C. Investigators. Under UAB’s FWA, investigators have the primary responsibility for protecting the rights and welfare of human research subjects and complying with all applicable provisions of UAB’s FWA and laws and regulations governing their research activities. Investigators should be knowledgeable about federal laws and/or regulations including those of the DoD, DOE, DE, and DOJ, as well as state laws and/or regulations pertaining to human subjects and UAB policies for the protection of human subjects. Principal investigators are responsible for:
  1. Ensuring no trial activity is initiated without formal written approval having been obtained from the IRB for the protocol;
  2. Ensuring research staff are knowledgeable about and follow all legal and regulatory requirements and the Organization’s policies and procedures that pertain to their research;
  3. Ensuring that all persons assisting with the research are adequately informed about the protocol and their research-related duties and functions;
  4. Performing research studies in accordance with generally accepted scientific principles, the ethical principles adopted by this policy, and with sufficient resources to protect human research subjects.
  5. Conducting research according to the UAB IRB–approved protocol and complying with all IRB determinations.
  6. Obtaining and documenting the informed consent of each subject or the subject’s legally authorized representative, using an IRB validated and approved informed consent document unless the IRB has waived these requirements.
  7. Giving a copy of the informed consent document to each subject or the subject’s legally authorized representative, when applicable.
  8. Promptly reporting to the IRB all unanticipated and reportable events as defined in written policies and procedures.
  9. Promptly reporting to the IRB all allegations or findings of non-compliance with federal regulations on human subjects or determinations or requirements of a UAB-designated IRB.
  10. Maintaining documents and providing reports to the IRB in accordance with federal regulations, UAB, and IRB requirements;
  11. Adhering to industry-sponsored trial contract requirements and, if applicable, to follow ICH-GCP standards.

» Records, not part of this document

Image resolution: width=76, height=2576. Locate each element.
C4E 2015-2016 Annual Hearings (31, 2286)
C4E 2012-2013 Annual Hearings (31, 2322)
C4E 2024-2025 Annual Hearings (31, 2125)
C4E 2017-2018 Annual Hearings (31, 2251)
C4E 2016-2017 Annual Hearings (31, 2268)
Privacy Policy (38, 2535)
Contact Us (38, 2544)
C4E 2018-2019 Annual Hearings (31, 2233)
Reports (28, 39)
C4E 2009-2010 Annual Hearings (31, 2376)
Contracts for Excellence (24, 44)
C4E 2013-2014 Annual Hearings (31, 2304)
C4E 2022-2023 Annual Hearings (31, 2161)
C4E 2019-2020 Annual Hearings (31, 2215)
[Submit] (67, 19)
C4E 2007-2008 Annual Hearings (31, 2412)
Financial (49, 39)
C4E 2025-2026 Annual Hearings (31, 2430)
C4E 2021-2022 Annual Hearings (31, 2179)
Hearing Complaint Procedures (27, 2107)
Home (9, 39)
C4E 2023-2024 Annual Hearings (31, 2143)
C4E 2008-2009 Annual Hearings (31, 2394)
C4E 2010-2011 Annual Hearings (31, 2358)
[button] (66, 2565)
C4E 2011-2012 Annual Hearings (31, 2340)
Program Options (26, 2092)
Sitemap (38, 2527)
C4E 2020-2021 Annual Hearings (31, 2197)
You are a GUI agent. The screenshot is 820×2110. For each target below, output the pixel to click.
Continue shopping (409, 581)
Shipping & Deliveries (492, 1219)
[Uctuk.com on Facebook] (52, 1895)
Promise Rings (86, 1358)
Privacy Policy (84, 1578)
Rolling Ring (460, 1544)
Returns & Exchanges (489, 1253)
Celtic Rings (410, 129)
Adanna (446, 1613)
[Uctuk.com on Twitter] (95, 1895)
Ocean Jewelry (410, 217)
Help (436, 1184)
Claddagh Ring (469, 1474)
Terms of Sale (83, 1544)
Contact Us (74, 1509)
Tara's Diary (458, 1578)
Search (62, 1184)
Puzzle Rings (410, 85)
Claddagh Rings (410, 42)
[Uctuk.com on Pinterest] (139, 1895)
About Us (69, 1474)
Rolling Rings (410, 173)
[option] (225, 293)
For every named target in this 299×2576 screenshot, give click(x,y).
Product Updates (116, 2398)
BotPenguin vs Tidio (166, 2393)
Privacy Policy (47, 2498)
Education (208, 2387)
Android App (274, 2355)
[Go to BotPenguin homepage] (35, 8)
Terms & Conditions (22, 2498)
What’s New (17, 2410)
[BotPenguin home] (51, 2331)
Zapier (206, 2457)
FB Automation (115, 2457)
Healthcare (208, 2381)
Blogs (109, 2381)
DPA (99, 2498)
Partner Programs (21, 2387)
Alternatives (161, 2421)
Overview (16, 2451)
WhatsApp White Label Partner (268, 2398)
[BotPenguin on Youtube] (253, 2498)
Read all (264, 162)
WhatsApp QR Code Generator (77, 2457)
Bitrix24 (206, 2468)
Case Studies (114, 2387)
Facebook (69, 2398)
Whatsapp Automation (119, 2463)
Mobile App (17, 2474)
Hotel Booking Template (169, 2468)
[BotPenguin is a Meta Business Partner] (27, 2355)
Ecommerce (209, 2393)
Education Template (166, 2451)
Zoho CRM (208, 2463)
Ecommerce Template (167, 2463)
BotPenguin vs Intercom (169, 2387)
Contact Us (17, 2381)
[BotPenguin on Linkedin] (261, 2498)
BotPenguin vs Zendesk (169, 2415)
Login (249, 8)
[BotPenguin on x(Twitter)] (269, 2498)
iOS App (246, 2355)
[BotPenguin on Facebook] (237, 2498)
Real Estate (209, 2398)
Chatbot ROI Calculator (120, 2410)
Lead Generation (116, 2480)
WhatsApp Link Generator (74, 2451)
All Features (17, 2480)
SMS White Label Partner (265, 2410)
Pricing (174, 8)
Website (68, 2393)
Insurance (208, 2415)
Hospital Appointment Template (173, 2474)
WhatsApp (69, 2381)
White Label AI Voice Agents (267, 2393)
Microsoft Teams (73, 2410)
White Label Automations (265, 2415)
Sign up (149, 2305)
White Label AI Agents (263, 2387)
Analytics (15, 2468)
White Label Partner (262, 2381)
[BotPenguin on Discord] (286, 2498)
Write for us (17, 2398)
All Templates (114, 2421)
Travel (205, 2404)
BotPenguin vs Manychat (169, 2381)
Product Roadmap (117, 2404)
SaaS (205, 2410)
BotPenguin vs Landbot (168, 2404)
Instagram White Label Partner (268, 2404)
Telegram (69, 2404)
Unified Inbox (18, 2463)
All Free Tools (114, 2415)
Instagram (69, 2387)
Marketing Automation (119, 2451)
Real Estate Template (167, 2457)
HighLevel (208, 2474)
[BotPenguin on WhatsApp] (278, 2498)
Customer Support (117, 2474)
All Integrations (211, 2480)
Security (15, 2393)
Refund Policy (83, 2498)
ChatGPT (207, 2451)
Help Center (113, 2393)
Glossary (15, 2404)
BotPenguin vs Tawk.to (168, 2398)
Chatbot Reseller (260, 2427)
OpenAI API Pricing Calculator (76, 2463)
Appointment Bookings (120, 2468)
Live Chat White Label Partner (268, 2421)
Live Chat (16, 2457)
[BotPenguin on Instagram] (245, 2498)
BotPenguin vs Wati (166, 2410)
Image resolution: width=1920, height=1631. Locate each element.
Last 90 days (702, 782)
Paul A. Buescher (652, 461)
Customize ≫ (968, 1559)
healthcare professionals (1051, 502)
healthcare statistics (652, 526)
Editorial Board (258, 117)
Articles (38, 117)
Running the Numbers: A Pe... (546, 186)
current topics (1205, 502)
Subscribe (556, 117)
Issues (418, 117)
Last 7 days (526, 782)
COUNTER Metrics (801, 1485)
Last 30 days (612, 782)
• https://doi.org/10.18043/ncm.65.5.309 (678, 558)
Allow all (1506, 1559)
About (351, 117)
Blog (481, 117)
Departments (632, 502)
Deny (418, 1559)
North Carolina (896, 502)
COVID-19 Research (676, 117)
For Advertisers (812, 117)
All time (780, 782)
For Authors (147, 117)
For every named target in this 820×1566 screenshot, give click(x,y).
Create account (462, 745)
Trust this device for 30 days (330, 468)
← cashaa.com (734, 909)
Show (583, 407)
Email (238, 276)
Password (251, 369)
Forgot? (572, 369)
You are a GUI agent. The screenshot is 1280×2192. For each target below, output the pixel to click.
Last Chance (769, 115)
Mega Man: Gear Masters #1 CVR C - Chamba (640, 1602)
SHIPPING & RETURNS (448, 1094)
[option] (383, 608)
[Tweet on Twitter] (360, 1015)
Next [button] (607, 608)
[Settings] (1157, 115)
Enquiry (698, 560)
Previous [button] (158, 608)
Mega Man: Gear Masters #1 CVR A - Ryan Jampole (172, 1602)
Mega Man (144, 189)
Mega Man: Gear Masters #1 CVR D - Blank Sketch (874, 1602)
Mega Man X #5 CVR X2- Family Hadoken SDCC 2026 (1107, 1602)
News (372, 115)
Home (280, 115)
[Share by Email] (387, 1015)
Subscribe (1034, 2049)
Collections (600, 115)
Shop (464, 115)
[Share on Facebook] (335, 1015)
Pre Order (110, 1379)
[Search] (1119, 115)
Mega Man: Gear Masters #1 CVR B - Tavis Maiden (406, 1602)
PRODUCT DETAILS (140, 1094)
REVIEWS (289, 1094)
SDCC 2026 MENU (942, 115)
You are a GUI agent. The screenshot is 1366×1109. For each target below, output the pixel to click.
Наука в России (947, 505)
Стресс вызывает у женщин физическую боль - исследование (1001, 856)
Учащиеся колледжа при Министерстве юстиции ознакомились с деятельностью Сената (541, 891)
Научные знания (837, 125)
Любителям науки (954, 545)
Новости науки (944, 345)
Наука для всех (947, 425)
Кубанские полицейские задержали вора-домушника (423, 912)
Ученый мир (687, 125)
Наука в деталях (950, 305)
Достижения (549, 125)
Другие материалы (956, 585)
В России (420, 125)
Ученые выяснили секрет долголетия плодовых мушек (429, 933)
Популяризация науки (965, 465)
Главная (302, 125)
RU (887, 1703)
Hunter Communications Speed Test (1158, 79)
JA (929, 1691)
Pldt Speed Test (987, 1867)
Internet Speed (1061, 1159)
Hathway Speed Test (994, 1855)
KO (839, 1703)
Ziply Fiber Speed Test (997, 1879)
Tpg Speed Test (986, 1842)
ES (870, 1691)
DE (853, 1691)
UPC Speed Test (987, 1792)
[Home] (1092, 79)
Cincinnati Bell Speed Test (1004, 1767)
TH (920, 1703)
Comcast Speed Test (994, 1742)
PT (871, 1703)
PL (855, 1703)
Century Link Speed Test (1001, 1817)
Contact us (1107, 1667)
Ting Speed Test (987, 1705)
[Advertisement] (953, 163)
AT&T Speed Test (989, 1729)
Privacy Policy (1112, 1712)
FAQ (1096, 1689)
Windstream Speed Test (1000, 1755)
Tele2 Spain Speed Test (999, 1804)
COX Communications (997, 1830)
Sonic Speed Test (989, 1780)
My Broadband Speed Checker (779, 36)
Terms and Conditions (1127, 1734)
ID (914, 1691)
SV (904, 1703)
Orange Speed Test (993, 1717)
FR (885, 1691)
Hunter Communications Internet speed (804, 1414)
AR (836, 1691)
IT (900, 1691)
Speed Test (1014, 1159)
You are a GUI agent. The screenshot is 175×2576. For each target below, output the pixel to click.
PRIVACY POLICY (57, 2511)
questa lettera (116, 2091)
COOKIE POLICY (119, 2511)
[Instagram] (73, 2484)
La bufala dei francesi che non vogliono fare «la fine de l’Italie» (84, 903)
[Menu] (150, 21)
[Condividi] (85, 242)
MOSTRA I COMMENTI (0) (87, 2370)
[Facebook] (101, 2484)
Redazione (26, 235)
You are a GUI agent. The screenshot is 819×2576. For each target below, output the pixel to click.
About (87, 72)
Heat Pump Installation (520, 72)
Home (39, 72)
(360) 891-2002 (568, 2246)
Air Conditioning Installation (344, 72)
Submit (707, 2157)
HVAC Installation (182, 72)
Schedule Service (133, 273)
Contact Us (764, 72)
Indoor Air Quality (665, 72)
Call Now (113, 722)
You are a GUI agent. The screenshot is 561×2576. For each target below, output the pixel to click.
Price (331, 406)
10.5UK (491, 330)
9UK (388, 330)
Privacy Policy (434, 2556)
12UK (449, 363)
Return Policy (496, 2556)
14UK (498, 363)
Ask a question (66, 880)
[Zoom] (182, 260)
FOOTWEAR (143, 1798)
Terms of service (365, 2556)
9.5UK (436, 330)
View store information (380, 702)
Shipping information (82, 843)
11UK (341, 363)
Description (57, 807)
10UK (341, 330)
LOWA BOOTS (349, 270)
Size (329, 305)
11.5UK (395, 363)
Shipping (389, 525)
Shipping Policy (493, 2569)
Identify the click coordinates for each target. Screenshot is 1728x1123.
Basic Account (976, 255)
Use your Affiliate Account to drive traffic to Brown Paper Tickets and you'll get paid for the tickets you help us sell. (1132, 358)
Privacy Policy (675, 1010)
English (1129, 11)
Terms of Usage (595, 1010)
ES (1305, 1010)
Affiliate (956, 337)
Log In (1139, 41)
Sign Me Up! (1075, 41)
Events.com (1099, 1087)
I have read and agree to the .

D. Departmental Chairs. The departmental chairs or their designee are responsible for reviewing the research activities within their department to determine that:

  1. Proper scientific review and approval (e.g. oversight committee) have been obtained;
  2. The Principal Investigator is qualified to conduct the research;
  3. The hypothesis and procedures of any research study are consistent with generally accepted scientific principles in the discipline; and
  4. Appropriate resources including facilities are available to conduct the research.
  5. BVAMC research activities are reviewed by a scientific/scholarly supervisor to assure the obligations of i.-iv. are met.


The obligations in clauses i-iv above may be delegated by the Chair; however, the Chair maintains ultimate responsibility for these obligations.


 E. University.

  1. UAB under its FWA assures the federal government that it will comply with federal research regulations and no research involving human subjects will be conducted without appropriate prior review and approval.
  2. UAB provides treatment for research related injury, but not free of charge. Patients and third parties will be billed for treatment, when appropriate.
  3. UAB, as a state entity, is not ordinarily legally responsible for the acts and omissions of its employees and agents. However, UAB has agreed to provide for legal representation and indemnification for judgments rendered against its employees and agents acting in the course and scope of their duties. UAB considers an individual acting in the capacity of an IRB member to be its agent.
  4. UAB will develop additional policies and procedures and other materials, as necessary, to implement this policy and a human subjects protection program generally.